In our convenient world of electrical sockets and running water, we take for granted our ability to take a shower when we stink. This wasn’t available in Jesus’ day, so people often masked their offensive body odors with oils. This is where you get references in scripture that talk about men putting oil on their heads. (Mt 6:17, Lk 7:46) It was a customary sign of hospitality to offer perfumed oils to guests in your home, like we might offer someone a cup of coffee or a glass of wine.

With this context before us, let me invite you to imagine the results of this woman’s actions after the dinner was over. What happens when a woman pours a pound of thick, richly aromatic oil-based perfume on the head of a man who doesn’t shower every morning?
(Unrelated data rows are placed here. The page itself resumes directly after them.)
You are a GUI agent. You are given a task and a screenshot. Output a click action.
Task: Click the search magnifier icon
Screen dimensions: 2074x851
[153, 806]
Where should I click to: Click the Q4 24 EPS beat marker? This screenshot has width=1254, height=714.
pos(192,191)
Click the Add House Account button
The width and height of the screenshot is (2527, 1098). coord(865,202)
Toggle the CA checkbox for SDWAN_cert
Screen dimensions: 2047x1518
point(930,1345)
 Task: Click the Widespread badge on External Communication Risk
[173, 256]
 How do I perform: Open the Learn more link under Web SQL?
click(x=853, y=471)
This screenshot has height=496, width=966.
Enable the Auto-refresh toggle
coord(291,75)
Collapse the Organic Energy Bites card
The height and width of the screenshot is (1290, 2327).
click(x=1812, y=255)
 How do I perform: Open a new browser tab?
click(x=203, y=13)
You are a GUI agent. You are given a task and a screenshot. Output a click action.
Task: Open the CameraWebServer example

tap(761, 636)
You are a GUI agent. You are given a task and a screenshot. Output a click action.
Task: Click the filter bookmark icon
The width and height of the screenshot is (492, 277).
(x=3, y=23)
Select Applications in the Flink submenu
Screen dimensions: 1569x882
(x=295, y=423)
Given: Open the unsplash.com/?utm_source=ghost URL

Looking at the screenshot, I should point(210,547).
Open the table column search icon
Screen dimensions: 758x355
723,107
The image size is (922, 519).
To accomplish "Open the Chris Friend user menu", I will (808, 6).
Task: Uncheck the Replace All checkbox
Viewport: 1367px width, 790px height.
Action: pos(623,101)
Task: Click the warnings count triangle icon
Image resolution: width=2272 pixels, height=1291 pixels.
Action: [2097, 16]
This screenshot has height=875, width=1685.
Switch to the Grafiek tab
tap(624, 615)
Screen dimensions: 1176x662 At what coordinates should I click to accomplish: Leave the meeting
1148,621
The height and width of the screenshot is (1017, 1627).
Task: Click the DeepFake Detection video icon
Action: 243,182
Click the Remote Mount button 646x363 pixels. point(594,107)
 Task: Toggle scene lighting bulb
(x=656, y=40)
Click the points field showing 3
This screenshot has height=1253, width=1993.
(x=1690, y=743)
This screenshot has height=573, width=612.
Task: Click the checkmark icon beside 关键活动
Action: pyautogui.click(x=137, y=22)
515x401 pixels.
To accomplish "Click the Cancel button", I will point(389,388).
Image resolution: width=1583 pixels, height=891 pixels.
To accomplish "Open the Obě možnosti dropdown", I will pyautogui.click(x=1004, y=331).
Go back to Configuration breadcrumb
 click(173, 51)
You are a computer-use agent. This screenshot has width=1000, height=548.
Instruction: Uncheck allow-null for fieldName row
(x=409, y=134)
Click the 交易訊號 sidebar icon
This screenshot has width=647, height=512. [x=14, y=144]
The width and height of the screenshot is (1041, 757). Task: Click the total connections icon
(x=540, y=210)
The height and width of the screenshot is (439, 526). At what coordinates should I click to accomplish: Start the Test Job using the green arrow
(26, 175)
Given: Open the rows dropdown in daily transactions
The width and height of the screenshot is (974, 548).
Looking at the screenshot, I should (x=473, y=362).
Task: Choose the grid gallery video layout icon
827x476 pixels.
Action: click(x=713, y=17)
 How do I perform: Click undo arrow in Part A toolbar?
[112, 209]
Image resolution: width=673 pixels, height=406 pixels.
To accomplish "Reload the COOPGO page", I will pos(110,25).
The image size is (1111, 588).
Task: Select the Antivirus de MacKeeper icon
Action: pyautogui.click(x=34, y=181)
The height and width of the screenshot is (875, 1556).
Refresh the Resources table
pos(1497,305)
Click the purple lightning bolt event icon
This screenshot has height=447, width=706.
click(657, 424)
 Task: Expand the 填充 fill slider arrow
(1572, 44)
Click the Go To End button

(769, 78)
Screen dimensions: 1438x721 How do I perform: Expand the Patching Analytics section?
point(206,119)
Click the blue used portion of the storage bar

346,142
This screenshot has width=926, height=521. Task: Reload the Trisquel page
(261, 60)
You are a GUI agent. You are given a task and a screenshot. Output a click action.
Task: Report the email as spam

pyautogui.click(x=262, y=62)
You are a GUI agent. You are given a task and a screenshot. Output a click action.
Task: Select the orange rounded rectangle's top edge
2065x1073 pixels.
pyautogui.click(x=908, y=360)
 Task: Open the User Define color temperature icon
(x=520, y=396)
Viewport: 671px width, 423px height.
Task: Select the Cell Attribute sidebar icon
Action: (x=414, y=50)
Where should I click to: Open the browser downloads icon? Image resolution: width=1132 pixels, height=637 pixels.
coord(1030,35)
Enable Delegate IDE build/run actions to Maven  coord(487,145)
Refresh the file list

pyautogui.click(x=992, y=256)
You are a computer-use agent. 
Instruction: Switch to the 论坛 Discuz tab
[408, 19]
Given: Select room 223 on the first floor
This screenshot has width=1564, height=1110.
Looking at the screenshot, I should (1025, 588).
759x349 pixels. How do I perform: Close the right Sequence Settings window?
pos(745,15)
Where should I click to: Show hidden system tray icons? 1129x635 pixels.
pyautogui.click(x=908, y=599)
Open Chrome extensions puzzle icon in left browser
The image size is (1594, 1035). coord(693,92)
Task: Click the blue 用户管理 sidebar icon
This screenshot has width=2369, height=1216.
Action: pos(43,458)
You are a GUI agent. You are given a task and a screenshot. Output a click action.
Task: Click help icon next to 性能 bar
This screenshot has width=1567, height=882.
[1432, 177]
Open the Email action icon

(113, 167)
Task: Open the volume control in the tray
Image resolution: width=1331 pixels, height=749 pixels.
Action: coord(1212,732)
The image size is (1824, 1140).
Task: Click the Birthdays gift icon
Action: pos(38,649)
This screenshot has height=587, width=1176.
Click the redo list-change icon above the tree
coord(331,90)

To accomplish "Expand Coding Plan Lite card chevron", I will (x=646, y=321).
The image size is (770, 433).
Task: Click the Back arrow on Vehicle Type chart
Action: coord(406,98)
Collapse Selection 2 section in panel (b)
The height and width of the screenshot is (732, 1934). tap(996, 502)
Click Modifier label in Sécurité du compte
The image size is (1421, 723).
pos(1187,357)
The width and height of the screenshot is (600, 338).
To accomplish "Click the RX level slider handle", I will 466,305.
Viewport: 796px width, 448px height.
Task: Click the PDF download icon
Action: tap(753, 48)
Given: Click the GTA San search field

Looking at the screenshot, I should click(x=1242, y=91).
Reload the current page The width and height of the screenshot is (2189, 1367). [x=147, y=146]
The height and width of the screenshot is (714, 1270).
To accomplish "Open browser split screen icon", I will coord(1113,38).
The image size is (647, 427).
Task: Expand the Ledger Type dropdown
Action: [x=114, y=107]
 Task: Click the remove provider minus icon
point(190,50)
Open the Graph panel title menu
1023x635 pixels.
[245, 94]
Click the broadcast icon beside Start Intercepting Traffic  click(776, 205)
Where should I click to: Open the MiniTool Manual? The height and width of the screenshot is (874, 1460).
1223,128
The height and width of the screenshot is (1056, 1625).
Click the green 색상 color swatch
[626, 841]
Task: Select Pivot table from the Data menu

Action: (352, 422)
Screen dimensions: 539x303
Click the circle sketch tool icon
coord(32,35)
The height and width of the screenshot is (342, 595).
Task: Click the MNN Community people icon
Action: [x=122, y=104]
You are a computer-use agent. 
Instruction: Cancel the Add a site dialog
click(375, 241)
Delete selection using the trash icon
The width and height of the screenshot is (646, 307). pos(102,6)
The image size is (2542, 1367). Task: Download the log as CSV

He takes that scent with him when he leaves. It coats his hair. It eventually trickles down his neck and onto his back and chest. It gets in his pores. At rest, he is a walking diffuser. When he scratches his neck, the scent is agitated and released into the air like a scratch-&-sniff sticker.

So what if…

What if the scent that filled the room at Simon the Leper’s house also filled the Upper Room the next night? Can you think of a reason it wouldn’t have? I can’t. What if, as Jesus wound through the narrow city streets of Jerusalem, the scent of that perfume lingered mysteriously in the air like a spirit after He had disappeared from sight?

And what if, after His arrest, as He was stripped down for the cat of nine tails, the scent of this Himalayan flower was released into the air with every blow, filling the courtyard with an aroma that made everyone ask themselves, “What is that fragrance? Is that nard?”

And what if the scent followed the cross to Golgotha along the Via Dolorosa? What if as Jesus hung on the cross dying, every time He pushed Himself up for a breath, the nard came to life again? That would have to be one very expensive application of one very intensely aromatic perfume. Even a year’s wage worth.

Imagine that as the Man of Sorrows died on that hill outside Jerusalem, surrounded by Roman soldiers, confused disciples, grieving friends and self-righteous men whose entire lives were one big exercise in missing the point, imagine that the scent of extravagant opulence hung in the air.

It would be just like God to do this. Why? Because the cross is the most extravagant example of opulence ever offered, and because the scent of the opulence of His gift of life still hangs in the air today. Where? In His people. Paul puts it this way.

“Thanks be to God, who in Christ always leads us in triumphal procession, and through us spreads the fragrance of the knowledge of him everywhere. For we are the aroma of Christ to God among those who are being saved and among those who are perishing, to one a fragrance from death to death, to the other a fragrance from life to life.” (2 Corinthians 2:14-16)

Easter is more than a story. It is a present reality. My Redeemer lives. And He calls me to a new life, not only in the world to come, but even now.

May we never forget what the opulence of God makes of us.